In case you haven’t heard about it elsewhere, there are some recent motherboards having problems with leaky capacitors.

Basically, the problem is the electrolyte in the capacitors becomes chemically unstable, the capacitor pops and starts leaking, the capacitor stops doing its job, and system stability falls out of the sky.

An EE can do a better job of explaining what a capacitor does, but in my very limited electronics background, every project I ever did used capacitors to eliminate noise or smooth out current.

Abit has come out and acknowledged the problem, but other manufacturers are also said to be affected, including Asus. So this isn’t a problem limited to cut-rate boards, although it wouldn’t surprise me if the cut-rate boards also are affected, because the issue stems from cheap Taiwanese knockoffs of a costlier Japanese design.

Identifying problem boards can be difficult, because the affected caps generally are unlabeled, but not all unlabeled caps are problematic.

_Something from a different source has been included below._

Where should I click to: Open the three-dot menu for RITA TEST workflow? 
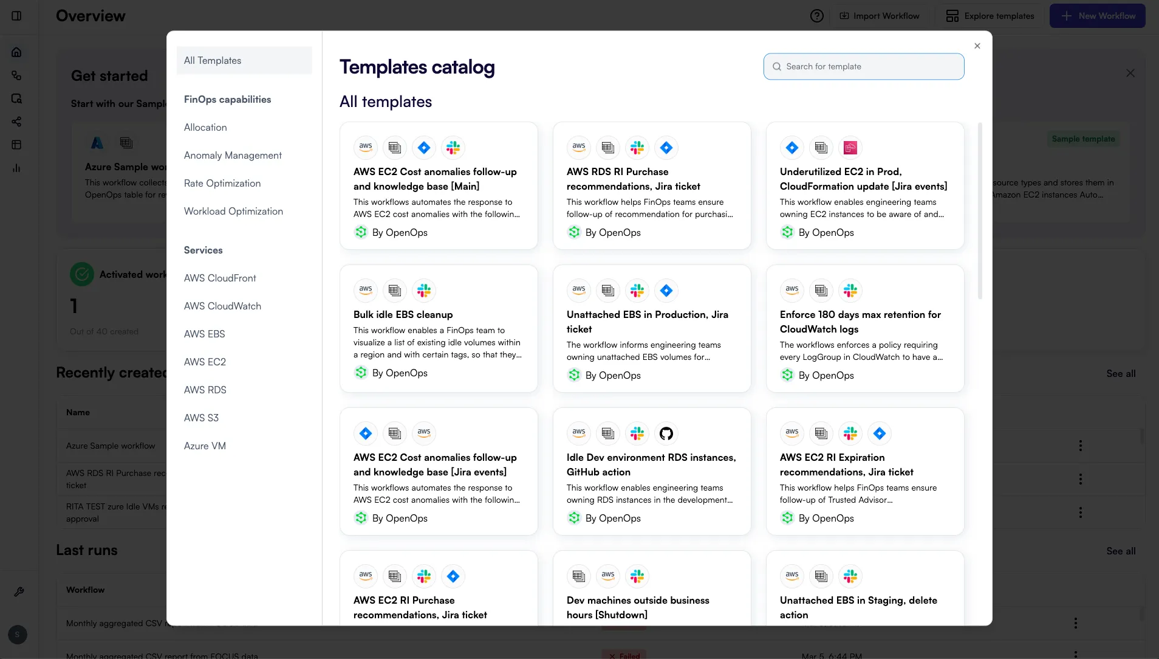coord(1081,512)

And, as you can see, my usual advice of sticking with a big-brand motherboard doesn’t save you in this case.

I recall a few years ago an article on one of the newsy tech sites like Cnet or ZDNet said some older models of Soyo motherboards could develop this problem. At the time, Soyo declined to comment. So this isn’t exactly a new problem. If anything, it seems to be cyclical.

If you do have a board that develops the problem, you can probably get it replaced under warranty. If not, a skilled technician can de-solder the bad caps and replace them with higher-quality ones. One technician who performs the service charges $50, which seems very fair to me for de-soldering and re-soldering 28 connections.

It’s definitely not a good first electronics project to try yourself though. If it’s something you want to learn how to do, practice on an old, obsolete motherboard or modem or sound card first. And, naturally, I won’t claim any responsibility.

If you develop the problem, this could also be the excuse you’ve been looking for to upgrade, seeing as it’s getting easy to find new motherboards for $60 or so.